Amply supported by the documentary evidence, Jahn argued that McDougal had deceived the Clintons and abused their trust. But hardly anybody in the national press appears to have been paying attention. As Cranberg noted, Michael Kelly erroneously wrote in the New Yorker, "It has now been proved in a court of law that nearly $50,000 obtained by defrauding the United States government went into a company that was co-owned by Bill and Hillary Clinton." In an Oct. 2, 1997, New York Times story, reporter Todd Purdum wrote that $50,000 "of the loan later wound up paying for expenses related to" Whitewater. Purdum later told Cranberg he "simply repeated what he found in clips." Cranberg also noted that Peter Boyer's "Frontline" documentary "Once Upon a Time in Arkansas" erroneously reported that $25,000 of the loan went to cover the Whitewater debt.

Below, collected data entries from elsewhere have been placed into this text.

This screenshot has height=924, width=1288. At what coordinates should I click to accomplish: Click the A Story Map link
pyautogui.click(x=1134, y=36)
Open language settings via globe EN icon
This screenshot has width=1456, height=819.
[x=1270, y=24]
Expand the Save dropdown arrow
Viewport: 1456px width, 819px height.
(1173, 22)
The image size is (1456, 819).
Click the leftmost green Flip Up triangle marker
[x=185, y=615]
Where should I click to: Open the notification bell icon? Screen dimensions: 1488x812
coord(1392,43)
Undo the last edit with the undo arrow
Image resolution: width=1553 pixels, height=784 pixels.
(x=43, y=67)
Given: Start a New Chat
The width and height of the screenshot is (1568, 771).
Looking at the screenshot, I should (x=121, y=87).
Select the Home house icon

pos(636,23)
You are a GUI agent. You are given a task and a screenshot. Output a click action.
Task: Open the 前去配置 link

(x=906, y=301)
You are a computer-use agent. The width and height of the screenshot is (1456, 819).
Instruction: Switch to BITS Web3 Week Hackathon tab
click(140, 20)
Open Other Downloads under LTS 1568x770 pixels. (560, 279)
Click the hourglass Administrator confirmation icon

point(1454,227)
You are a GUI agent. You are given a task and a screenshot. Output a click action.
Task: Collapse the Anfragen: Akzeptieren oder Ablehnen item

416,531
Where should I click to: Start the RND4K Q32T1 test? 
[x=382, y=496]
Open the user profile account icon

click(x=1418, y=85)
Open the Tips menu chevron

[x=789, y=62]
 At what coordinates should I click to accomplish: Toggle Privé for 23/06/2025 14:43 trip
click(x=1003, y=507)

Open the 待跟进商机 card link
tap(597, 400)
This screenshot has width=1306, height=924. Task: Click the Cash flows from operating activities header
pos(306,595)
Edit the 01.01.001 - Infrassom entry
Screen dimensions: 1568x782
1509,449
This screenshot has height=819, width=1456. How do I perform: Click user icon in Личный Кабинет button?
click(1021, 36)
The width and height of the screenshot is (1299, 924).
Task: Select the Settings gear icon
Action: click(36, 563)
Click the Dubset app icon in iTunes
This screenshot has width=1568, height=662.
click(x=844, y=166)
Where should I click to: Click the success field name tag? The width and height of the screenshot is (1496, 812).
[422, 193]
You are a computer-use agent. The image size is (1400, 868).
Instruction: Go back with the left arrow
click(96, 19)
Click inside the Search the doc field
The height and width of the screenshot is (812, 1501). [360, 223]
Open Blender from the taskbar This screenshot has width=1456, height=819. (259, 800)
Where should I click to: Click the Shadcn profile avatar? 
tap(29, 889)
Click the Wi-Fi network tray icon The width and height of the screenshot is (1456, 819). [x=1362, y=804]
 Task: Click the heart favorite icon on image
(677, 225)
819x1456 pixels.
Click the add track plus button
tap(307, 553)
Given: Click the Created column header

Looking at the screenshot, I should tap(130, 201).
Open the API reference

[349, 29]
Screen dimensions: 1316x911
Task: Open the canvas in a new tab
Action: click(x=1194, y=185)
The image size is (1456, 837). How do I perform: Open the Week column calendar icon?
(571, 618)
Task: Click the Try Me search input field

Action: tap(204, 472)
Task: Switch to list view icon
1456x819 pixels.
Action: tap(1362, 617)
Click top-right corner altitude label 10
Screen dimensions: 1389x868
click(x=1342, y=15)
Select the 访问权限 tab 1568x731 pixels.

In a speech to the Economic Club of Detroit just before the 1996 election, Starr repeated the misinformation about the $300,000 loan from Hale to the McDougals, saying the money "ended up on the account of Whitewater Development." Of all people, Starr surely knew better, knew that McDougal only briefly kept the loan in the Whitewater account before he transferred the asset out, leaving a large mortgage debt for the Whitewater Corp. and, of course, for the unsuspecting Clintons as well. But the nation's leading journalists did not leap to correct him, since they were laboring under the same misimpressions.

"Whatever you think of President Clinton, no president has ever been subjected to such intense press scrutiny of things that are alleged to have happened before he became president," remarks longtime PBS, Wall Street Journal and NBC journalist Paul Duke. All that press scrutiny, however, has failed to convey accurately the Clintons' roles in the long-ago Arkansas financial and legal transactions known as Whitewater. The failure by the press -- particularly by the New York Times and Washington Post -- to grasp the complexities of the Whitewater story and accurately report it has led to the vilification of President and Mrs. Clinton and to one of the most bitterly divisive political controversies in the nation's history.

By Mollie Dickenson

Mollie Dickenson's articles have appeared in the New York Times, the Washington Post, the Miami Herald and other publications. She is the author of "Thumbs Up," a biography of Reagan Press Secretary James Brady.